(Stored records)
◆ ◆ ◆ ◆
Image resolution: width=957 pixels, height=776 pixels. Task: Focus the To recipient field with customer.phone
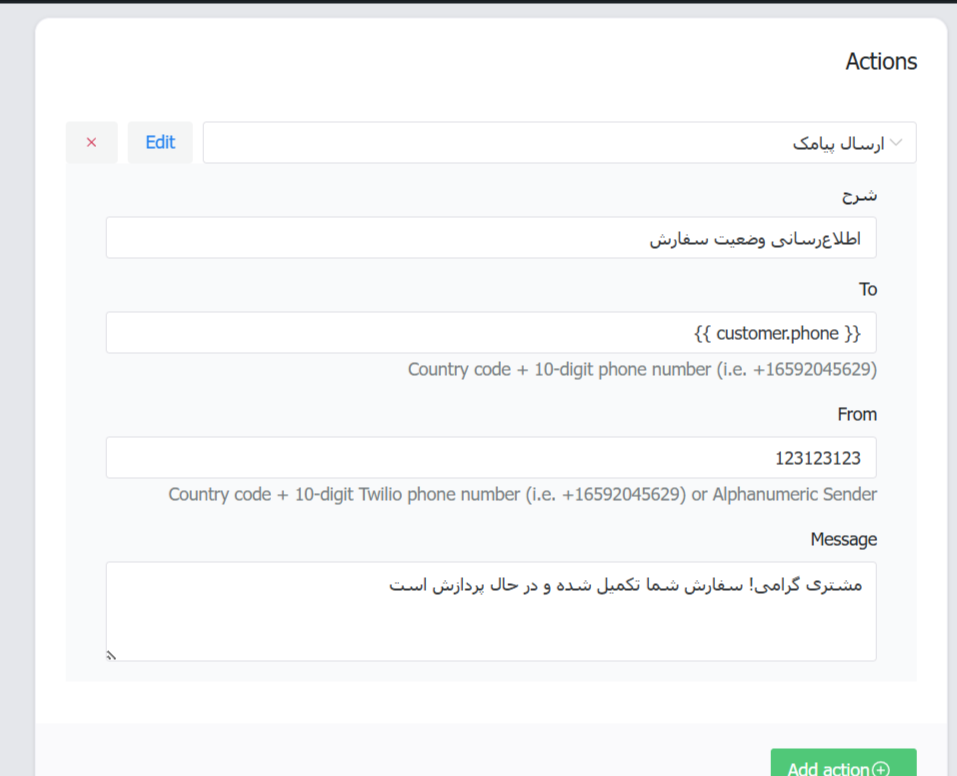pos(491,332)
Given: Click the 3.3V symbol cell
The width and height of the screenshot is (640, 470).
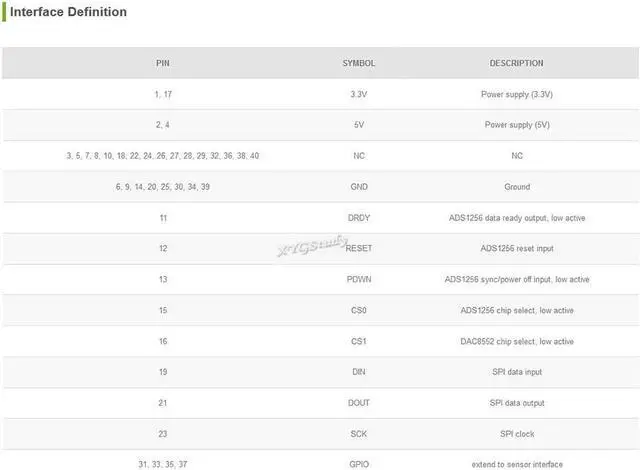Looking at the screenshot, I should pyautogui.click(x=359, y=94).

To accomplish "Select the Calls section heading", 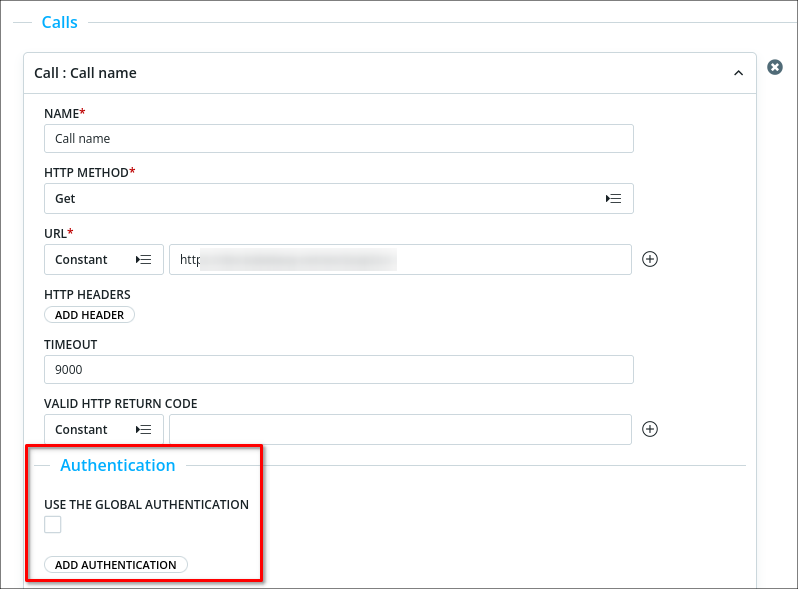I will 59,22.
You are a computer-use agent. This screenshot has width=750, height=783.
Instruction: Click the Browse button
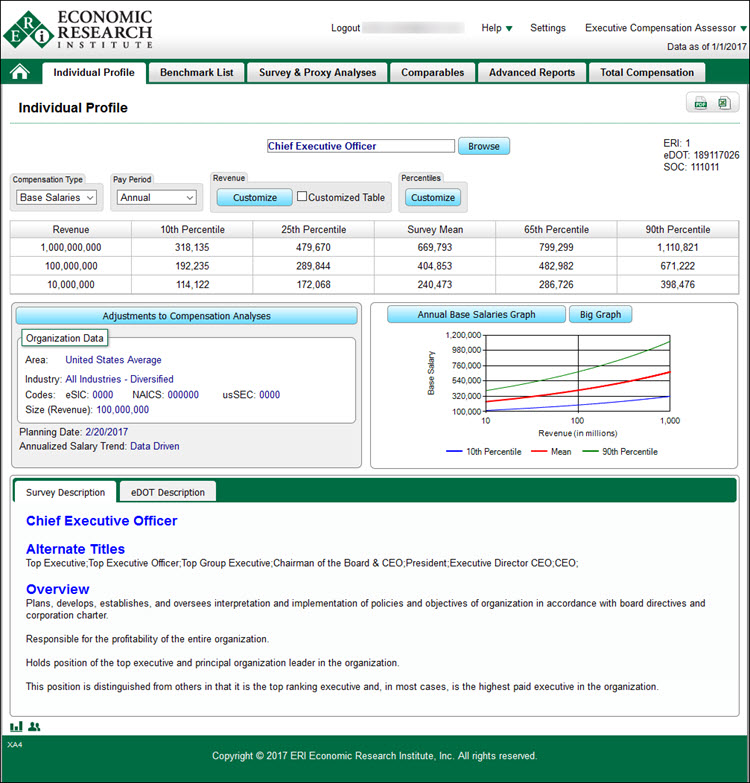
◆ ◆ ◆ ◆
**Task details**
Copy the final stretch of the entries exactly: the line containing "You are a computer-use" and every line after it through the last. Include no pictures and nothing more.

**Answer below**
You are a computer-use agent. This screenshot has width=750, height=783.
Instruction: Click the Browse button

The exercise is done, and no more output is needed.